**ABOUT THIS TASK:**
Retype the data below in full, keeping every character as it is.

====

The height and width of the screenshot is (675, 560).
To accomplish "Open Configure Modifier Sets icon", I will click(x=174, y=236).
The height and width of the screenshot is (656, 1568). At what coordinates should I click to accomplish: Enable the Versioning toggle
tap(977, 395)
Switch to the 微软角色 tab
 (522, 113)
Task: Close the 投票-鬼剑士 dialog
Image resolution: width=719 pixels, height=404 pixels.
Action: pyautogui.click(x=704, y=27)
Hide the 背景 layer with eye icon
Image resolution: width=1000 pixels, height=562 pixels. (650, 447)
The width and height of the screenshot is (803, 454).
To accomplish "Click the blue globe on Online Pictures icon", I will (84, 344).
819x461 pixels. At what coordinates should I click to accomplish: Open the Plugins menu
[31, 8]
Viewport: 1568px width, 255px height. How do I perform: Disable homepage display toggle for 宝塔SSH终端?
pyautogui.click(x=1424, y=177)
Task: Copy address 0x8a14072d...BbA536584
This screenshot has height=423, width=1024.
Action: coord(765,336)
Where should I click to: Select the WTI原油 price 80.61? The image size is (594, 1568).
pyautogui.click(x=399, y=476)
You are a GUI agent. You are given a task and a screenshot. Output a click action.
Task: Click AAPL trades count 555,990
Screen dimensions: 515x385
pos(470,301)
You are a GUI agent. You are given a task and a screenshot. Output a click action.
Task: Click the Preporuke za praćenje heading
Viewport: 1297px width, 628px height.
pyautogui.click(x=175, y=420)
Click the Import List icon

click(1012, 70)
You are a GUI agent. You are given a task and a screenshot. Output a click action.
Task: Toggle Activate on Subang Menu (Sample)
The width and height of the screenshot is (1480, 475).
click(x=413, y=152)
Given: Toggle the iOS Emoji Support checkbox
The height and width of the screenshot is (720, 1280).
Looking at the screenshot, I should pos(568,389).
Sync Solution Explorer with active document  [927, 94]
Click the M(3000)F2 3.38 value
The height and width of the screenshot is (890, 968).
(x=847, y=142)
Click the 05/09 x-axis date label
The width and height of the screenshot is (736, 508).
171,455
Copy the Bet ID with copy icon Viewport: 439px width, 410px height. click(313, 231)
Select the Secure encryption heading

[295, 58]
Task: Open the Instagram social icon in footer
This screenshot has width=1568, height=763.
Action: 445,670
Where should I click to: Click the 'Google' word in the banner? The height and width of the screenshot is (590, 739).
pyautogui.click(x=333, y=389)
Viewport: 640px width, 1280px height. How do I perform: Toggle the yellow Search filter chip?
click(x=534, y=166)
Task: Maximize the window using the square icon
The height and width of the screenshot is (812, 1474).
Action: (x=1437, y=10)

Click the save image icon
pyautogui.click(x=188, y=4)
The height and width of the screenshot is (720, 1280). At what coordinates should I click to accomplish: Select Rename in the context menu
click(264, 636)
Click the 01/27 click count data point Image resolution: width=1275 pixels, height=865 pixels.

====

**EXERCISE ANSWER:**
The height and width of the screenshot is (675, 560).
To accomplish "Open Configure Modifier Sets icon", I will click(x=174, y=236).
The height and width of the screenshot is (656, 1568). At what coordinates should I click to accomplish: Enable the Versioning toggle
tap(977, 395)
Switch to the 微软角色 tab
 (522, 113)
Task: Close the 投票-鬼剑士 dialog
Image resolution: width=719 pixels, height=404 pixels.
Action: pyautogui.click(x=704, y=27)
Hide the 背景 layer with eye icon
Image resolution: width=1000 pixels, height=562 pixels. (650, 447)
The width and height of the screenshot is (803, 454).
To accomplish "Click the blue globe on Online Pictures icon", I will (84, 344).
819x461 pixels. At what coordinates should I click to accomplish: Open the Plugins menu
[31, 8]
Viewport: 1568px width, 255px height. How do I perform: Disable homepage display toggle for 宝塔SSH终端?
pyautogui.click(x=1424, y=177)
Task: Copy address 0x8a14072d...BbA536584
This screenshot has height=423, width=1024.
Action: coord(765,336)
Where should I click to: Select the WTI原油 price 80.61? The image size is (594, 1568).
pyautogui.click(x=399, y=476)
You are a GUI agent. You are given a task and a screenshot. Output a click action.
Task: Click AAPL trades count 555,990
Screen dimensions: 515x385
pos(470,301)
You are a GUI agent. You are given a task and a screenshot. Output a click action.
Task: Click the Preporuke za praćenje heading
Viewport: 1297px width, 628px height.
pyautogui.click(x=175, y=420)
Click the Import List icon

click(1012, 70)
You are a GUI agent. You are given a task and a screenshot. Output a click action.
Task: Toggle Activate on Subang Menu (Sample)
The width and height of the screenshot is (1480, 475).
click(x=413, y=152)
Given: Toggle the iOS Emoji Support checkbox
The height and width of the screenshot is (720, 1280).
Looking at the screenshot, I should pos(568,389).
Sync Solution Explorer with active document  [927, 94]
Click the M(3000)F2 3.38 value
The height and width of the screenshot is (890, 968).
(x=847, y=142)
Click the 05/09 x-axis date label
The width and height of the screenshot is (736, 508).
171,455
Copy the Bet ID with copy icon Viewport: 439px width, 410px height. click(313, 231)
Select the Secure encryption heading

[295, 58]
Task: Open the Instagram social icon in footer
This screenshot has width=1568, height=763.
Action: 445,670
Where should I click to: Click the 'Google' word in the banner? The height and width of the screenshot is (590, 739).
pyautogui.click(x=333, y=389)
Viewport: 640px width, 1280px height. How do I perform: Toggle the yellow Search filter chip?
click(x=534, y=166)
Task: Maximize the window using the square icon
The height and width of the screenshot is (812, 1474).
Action: (x=1437, y=10)

Click the save image icon
pyautogui.click(x=188, y=4)
The height and width of the screenshot is (720, 1280). At what coordinates should I click to accomplish: Select Rename in the context menu
click(264, 636)
Click the 01/27 click count data point Image resolution: width=1275 pixels, height=865 pixels.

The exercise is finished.